TASK DESCRIPTION:
Each line below that contains "computer" should be counted. Give only the total.

*** RECORDS PROVIDED ***

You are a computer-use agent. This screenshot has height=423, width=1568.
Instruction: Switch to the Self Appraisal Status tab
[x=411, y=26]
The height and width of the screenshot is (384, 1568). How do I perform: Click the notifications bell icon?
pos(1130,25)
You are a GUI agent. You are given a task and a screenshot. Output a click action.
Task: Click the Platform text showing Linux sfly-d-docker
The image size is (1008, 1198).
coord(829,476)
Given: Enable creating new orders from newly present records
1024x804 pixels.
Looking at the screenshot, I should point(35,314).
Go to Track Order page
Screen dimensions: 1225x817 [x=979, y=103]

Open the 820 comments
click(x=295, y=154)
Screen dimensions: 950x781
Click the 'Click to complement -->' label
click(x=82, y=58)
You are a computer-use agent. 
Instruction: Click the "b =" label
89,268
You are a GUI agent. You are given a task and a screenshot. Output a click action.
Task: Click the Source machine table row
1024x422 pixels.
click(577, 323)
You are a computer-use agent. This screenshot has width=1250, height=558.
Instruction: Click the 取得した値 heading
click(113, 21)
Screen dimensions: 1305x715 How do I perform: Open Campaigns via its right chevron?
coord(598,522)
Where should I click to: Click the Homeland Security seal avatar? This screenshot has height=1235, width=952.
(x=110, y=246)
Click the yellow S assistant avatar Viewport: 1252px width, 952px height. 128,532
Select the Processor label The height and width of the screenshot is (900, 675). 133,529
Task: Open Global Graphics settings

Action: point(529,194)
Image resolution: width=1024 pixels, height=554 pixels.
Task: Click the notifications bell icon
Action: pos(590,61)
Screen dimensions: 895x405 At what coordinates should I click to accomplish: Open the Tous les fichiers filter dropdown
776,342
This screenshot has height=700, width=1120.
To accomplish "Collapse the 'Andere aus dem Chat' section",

*** End of RECORDS PROVIDED ***

RESULT OF THIS TASK:
3